→ **What the exercise asks**
Extract all lines that hold "leftmost" from the records below.

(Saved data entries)
----

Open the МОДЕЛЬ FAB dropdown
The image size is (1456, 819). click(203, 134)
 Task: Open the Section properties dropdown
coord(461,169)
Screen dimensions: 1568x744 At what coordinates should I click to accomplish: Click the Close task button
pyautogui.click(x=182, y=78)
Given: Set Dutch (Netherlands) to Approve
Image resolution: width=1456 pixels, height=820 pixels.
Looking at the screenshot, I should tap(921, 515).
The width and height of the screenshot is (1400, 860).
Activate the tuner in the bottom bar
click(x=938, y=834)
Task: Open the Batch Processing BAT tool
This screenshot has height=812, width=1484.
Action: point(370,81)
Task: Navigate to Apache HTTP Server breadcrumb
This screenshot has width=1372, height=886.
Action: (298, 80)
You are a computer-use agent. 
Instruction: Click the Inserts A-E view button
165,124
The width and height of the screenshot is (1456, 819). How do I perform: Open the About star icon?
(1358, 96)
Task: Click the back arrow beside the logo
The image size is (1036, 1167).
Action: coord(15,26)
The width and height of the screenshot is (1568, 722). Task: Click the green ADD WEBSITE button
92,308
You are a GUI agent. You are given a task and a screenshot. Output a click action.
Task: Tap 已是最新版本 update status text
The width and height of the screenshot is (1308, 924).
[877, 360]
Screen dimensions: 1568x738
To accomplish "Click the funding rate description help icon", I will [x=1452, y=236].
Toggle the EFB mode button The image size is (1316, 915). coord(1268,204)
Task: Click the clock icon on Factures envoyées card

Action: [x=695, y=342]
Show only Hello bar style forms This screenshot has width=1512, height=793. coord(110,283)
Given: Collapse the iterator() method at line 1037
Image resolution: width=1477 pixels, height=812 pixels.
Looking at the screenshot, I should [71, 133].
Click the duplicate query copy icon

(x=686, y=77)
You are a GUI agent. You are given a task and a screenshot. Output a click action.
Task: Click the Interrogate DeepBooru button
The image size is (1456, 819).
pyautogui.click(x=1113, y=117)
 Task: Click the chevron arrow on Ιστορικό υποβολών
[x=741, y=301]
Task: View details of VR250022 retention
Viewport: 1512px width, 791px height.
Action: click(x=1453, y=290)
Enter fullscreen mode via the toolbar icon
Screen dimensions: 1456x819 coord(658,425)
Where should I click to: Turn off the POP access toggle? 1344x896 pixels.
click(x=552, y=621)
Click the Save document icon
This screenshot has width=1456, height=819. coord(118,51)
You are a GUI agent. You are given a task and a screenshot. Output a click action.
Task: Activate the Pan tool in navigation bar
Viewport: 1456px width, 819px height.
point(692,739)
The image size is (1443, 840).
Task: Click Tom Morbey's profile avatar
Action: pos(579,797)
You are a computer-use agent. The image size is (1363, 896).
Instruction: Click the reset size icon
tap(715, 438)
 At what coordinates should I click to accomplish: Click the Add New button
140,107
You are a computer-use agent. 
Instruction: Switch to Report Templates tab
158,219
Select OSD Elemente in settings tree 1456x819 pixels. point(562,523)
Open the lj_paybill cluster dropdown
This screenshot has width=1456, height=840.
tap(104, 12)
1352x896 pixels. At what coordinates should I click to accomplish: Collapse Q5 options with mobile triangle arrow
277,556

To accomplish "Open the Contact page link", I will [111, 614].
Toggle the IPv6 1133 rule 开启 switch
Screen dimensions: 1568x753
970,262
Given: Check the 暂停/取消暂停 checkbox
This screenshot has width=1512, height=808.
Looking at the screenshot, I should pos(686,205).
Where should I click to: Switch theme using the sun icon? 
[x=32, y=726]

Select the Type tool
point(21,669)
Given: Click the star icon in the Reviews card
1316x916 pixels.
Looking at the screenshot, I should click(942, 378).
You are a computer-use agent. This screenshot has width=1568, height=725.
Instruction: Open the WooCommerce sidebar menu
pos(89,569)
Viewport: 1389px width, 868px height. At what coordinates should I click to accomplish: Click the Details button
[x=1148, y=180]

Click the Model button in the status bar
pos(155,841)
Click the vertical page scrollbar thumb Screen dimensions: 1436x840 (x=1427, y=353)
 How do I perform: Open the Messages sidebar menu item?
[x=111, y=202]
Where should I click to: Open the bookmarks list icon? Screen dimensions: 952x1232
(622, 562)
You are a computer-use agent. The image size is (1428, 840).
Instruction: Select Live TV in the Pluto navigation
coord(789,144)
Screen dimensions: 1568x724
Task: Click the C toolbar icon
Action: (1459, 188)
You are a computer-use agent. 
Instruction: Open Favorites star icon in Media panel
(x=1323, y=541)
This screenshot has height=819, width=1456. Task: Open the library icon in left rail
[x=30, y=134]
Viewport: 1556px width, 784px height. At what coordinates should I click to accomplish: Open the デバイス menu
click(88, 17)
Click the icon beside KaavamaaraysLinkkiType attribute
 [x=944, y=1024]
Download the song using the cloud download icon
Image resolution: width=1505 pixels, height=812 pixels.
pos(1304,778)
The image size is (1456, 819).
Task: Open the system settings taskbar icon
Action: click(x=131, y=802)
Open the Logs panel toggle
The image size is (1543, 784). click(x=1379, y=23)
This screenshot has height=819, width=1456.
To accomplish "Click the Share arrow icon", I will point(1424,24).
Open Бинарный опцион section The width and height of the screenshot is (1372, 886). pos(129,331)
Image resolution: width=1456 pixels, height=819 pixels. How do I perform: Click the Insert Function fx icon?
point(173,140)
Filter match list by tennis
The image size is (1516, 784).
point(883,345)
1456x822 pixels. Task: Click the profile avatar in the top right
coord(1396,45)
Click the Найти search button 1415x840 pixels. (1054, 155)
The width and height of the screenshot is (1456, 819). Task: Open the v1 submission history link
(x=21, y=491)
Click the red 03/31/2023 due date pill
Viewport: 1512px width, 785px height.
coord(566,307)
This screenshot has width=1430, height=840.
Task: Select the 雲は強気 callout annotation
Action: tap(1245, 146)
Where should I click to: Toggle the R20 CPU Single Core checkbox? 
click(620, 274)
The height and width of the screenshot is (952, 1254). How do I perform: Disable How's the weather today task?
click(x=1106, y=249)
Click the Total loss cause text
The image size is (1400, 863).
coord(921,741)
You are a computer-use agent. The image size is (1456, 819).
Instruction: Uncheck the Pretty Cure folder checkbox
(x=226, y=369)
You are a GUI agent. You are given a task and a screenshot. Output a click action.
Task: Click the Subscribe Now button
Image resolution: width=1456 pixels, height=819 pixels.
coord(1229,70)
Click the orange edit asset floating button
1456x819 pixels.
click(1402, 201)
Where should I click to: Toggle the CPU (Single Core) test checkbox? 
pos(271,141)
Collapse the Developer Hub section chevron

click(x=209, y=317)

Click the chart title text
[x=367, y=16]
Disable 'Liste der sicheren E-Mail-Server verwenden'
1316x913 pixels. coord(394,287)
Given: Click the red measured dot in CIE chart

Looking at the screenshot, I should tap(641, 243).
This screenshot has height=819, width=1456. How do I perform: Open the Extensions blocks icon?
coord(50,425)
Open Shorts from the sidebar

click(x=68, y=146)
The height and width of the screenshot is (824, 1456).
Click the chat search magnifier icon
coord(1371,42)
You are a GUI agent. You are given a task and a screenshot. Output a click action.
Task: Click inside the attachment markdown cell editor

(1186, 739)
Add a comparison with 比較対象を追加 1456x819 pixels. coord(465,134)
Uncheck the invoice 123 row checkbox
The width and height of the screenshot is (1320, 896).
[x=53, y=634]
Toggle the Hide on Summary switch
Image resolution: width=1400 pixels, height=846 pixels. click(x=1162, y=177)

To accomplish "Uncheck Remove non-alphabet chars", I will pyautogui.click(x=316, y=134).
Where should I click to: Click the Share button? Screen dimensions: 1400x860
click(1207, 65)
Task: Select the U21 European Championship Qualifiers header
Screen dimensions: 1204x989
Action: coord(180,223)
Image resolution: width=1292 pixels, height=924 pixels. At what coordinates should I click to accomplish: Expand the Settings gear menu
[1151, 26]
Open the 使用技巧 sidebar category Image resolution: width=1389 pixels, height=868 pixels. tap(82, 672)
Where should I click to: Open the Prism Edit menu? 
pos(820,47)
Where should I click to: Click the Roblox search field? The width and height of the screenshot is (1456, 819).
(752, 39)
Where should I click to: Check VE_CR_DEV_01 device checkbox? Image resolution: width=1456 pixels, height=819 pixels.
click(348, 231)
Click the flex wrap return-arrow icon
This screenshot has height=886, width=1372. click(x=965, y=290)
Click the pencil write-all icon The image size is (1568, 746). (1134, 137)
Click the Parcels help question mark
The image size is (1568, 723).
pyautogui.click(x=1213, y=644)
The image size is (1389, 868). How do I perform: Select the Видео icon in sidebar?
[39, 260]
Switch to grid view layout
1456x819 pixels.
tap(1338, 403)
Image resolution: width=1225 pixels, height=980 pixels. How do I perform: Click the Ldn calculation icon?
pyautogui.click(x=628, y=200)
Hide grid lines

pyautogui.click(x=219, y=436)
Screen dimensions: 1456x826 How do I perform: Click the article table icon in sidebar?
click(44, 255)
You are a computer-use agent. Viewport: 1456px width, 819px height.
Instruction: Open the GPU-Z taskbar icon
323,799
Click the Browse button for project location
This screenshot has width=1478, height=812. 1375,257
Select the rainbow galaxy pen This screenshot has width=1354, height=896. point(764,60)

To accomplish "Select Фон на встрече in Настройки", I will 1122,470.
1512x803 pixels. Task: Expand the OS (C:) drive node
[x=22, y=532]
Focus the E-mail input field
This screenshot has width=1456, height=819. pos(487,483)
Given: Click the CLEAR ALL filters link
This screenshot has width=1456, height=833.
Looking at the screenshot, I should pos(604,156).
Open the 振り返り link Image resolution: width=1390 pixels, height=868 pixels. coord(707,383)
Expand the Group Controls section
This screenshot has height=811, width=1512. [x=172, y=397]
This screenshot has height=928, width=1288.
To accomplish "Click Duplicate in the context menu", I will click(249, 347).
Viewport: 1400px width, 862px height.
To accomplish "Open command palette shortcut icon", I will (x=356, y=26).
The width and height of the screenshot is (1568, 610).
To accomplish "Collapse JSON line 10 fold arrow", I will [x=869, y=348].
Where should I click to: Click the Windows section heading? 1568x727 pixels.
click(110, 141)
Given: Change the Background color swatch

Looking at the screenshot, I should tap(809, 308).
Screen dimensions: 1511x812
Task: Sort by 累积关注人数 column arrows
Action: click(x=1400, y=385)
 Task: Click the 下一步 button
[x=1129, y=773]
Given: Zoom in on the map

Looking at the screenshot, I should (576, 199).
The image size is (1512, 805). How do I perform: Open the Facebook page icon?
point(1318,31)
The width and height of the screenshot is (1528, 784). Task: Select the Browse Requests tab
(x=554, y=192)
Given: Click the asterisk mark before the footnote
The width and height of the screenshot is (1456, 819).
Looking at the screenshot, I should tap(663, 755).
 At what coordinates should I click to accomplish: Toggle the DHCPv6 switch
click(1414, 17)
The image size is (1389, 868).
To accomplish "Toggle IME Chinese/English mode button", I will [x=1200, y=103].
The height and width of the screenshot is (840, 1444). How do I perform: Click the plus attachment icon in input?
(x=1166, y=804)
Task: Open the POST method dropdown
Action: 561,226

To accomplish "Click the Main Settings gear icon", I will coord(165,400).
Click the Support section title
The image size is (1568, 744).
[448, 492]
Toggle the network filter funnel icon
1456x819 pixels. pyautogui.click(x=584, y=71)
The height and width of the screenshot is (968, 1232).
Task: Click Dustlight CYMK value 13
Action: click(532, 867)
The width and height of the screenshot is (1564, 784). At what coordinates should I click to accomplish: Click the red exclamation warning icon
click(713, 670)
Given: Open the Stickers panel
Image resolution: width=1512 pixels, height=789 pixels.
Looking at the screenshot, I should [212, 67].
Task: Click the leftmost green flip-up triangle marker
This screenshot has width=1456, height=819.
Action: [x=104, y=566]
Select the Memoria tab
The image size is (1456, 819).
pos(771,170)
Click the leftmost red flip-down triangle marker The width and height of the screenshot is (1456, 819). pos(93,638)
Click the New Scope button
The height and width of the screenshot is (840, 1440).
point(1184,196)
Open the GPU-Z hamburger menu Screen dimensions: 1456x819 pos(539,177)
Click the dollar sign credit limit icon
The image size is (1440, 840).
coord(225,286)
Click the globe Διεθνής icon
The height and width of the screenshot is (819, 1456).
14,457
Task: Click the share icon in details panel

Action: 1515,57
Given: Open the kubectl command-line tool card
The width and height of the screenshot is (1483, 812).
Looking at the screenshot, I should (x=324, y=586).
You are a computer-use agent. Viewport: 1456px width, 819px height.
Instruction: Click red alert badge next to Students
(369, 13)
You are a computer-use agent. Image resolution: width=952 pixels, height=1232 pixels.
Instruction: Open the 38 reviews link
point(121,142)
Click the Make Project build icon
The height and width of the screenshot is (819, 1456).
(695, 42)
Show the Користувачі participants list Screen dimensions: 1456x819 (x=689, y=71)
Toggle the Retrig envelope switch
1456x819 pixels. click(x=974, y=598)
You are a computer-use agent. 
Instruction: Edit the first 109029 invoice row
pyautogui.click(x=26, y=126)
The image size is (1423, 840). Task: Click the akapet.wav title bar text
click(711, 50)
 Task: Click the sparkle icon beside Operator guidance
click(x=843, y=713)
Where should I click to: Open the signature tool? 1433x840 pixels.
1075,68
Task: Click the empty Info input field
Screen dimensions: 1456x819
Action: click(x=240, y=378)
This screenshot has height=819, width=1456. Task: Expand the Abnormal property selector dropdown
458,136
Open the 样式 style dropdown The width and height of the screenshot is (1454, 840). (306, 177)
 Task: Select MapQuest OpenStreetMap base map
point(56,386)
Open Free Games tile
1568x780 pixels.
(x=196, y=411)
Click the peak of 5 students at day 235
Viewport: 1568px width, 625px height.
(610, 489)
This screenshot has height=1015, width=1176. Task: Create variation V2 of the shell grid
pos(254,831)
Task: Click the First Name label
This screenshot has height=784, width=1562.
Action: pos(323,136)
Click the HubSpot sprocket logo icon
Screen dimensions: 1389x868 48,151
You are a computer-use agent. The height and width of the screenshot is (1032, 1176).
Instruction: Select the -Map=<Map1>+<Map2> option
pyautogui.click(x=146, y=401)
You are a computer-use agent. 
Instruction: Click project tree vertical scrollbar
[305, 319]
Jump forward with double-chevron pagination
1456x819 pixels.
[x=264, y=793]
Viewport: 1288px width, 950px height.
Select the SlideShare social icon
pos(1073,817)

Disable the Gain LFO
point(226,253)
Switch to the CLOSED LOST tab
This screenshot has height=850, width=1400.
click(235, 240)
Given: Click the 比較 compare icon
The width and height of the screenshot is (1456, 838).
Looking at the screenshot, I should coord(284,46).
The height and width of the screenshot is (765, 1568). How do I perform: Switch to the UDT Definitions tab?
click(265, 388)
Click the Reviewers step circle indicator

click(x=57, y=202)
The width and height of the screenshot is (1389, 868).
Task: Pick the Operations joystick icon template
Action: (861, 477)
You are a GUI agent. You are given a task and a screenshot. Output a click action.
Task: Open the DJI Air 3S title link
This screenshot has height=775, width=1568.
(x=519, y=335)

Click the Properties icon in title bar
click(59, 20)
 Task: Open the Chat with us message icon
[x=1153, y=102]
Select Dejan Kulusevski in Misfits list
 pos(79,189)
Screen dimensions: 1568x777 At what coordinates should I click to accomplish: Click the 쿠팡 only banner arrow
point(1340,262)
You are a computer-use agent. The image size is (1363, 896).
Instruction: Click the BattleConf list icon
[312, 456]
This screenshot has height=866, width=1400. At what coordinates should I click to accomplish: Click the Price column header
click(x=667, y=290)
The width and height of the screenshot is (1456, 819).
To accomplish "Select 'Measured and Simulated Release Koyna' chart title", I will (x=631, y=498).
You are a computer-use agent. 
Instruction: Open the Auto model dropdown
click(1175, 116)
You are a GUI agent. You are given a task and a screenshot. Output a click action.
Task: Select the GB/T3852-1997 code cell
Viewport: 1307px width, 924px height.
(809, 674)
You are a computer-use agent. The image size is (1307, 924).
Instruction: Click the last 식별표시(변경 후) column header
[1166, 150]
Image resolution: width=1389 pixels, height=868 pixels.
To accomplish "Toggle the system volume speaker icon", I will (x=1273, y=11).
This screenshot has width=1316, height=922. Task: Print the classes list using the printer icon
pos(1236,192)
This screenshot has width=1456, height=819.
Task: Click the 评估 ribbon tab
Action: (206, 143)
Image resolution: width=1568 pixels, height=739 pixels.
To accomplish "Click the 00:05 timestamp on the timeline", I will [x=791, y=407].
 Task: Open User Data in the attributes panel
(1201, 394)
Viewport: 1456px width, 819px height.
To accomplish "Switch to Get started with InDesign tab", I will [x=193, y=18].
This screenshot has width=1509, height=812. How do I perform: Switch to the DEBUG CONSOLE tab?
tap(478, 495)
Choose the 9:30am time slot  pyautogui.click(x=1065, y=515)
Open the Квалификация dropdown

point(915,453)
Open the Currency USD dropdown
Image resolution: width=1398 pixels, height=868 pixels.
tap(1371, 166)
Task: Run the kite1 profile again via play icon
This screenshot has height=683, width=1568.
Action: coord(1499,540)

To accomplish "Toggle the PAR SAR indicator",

----

→ **Completed exercise**
Task: Click the leftmost green flip-up triangle marker
Click the leftmost red flip-down triangle marker The width and height of the screenshot is (1456, 819). pos(93,638)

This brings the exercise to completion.